## Begin PASSAGE PROVIDED

My molecule scrambler ray will disintegrate your armor with one blow!

Ham Sandwiches posted:

You mean when goons were telling everyone it was a scam and to stay away?

I stand by my laffs. Just because someone could have potentially dodged multiple minefields while hitting the lottery doesn't mean it was a sane plan at all.

Also, you're just talking about theoretical gains. If you got in at 3, you would have sold at 12. In at 100, sold at 50. In at 800, stolen by an exchange

Ham Sandwiches
Jul 7, 2000

Sentient Data posted:

I stand by my laffs. Just because someone could have potentially dodged multiple minefields while hitting the lottery doesn't mean it was a sane plan at all.

Also, you're just talking about theoretical gains. If you got in at 3, you would have sold at 12. In at 100, sold at 50. In at 800, stolen by an exchange

You mean the actual predictions goons made when nobody knew what would happen were proven demonstrably wrong over time and hosed over anyone that listened to them? All for the sake of dumb jokes that turned out to be... wrong?

:monocle:

Well I never

mojo1701a
Oct 9, 2008

Oh, yeah. Loud and clear. Emphasis on LOUD!

## End PASSAGE PROVIDED
## Begin RECORDED INFORMATION

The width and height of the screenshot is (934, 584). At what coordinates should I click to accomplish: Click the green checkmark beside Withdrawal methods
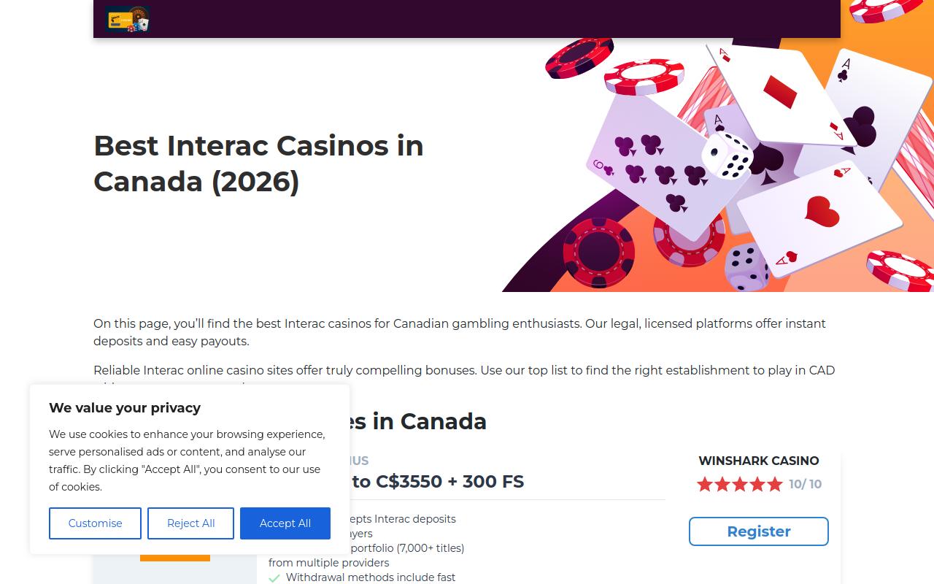coord(274,578)
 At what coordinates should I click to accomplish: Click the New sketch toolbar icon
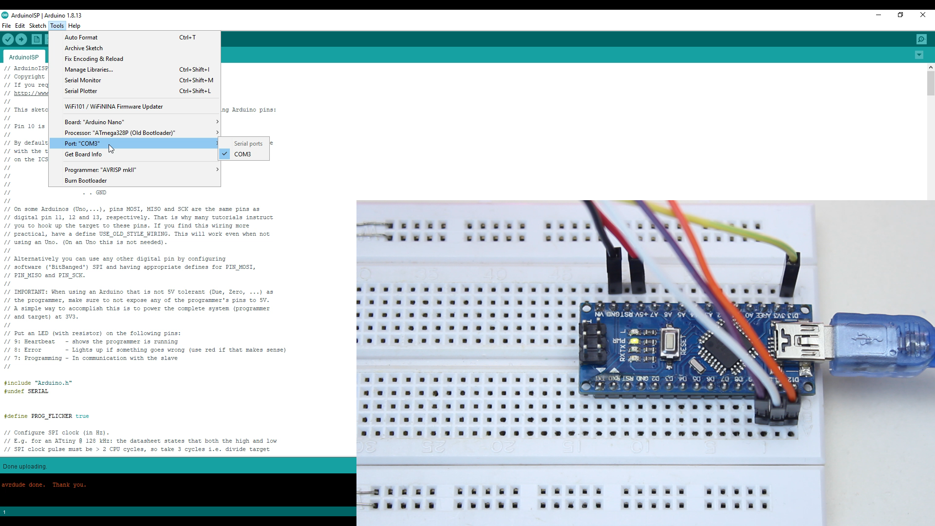coord(37,39)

## End RECORDED INFORMATION

— REQUIRED WORK —
1. Retype the part of the forum thread starting with "You mean the" and going on through "Emphasis on LOUD!".
2. Continue the forum thread about goons and crypto gains from where it stops.

— EXPECTED OUTPUTS —
1.
You mean the actual predictions goons made when nobody knew what would happen were proven demonstrably wrong over time and hosed over anyone that listened to them? All for the sake of dumb jokes that turned out to be... wrong?

:monocle:

Well I never

mojo1701a
Oct 9, 2008

Oh, yeah. Loud and clear. Emphasis on LOUD!

2.
~ David Lee Roth

Sentient Data posted:

I stand by my laffs. Just because someone could have potentially dodged multiple minefields while hitting the lottery doesn't mean it was a sane plan at all.

Also, you're just talking about theoretical gains. If you got in at 3, you would have sold at 12. In at 100, sold at 50. In at 800, stolen by an exchange

In accounting it's what we call "Unrealized gain/loss." You declare it on long-term investments so you don't end up declaring a huge gain/loss when you finally dispose of an asset. That's the only reason you'd ever report it otherwise.

Ham Sandwiches posted:

You mean the actual predictions goons made when nobody knew what would happen were proven demonstrably wrong over time and hosed over anyone that listened to them? All for the sake of dumb jokes that turned out to be... wrong?

:monocle:

Well I never

But a lot of goons weren't. There have been multiple bubbles burst with tons of people buying into them at the peak with the belief that the bubble would go indefinitely. Sure if you held from the beginning you haven't lost anything, but for every coin cashed out at the top of a bubble, there had to be one purchased. That's literally how it works.

Ham Sandwiches
Jul 7, 2000

mojo1701a posted:

But a lot of goons weren't. There have been multiple bubbles burst with tons of people buying into them at the peak with the belief that the bubble would go indefinitely. Sure if you held from the beginning you haven't lost anything, but for every coin cashed out at the top of a bubble, there had to be one purchased. That's literally how it works.

Pointing out the churn on the way to the $3000 valuation is not being correct, it's being wrong. "Oh this exchange collapsed" sounds clever, except for the fact that aside from costing those people money, it's completely irrelevant. Don't worry Divabot will be here with a bunch of reddit stories and twitter links to make it seem catastrohpic!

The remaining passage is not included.